(a) What is a Lyapunov function?

Consider the dynamical system for $\mathbf{x}(t)=(x(t), y(t))$ given by

$$\begin{aligned} &\dot{x}=-x+y+x\left(x^{2}+y^{2}\right) \\ &\dot{y}=-y-2 x+y\left(x^{2}+y^{2}\right) \end{aligned}$$

Prove that the origin is asymptotically stable (quoting carefully any standard results that you use).

Show that the domain of attraction of the origin includes the region $x^{2}+y^{2}<r_{1}^{2}$ where the maximum possible value of $r_{1}$ is to be determined.

Show also that there is a region $E=\left\{\mathbf{x} \mid x^{2}+y^{2}>r_{2}^{2}\right\}$ such that $\mathbf{x}(0) \in E$ implies that $|\mathbf{x}(t)|$ increases without bound. Explain your reasoning carefully. Find the smallest possible value of $r_{2}$.
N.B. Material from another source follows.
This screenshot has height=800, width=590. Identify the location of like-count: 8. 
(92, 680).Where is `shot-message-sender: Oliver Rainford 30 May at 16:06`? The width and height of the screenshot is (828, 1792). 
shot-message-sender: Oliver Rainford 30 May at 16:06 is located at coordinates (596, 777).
(b) Now consider the dynamical system

$$\begin{aligned} \dot{x} &=x-y-x\left(x^{2}+y^{2}\right) \\ \dot{y} &=y+2 x-y\left(x^{2}+y^{2}\right) \end{aligned}$$

Prove that this system has a periodic solution (again, quoting carefully any standard results that you use).

Demonstrate that this periodic solution is unique.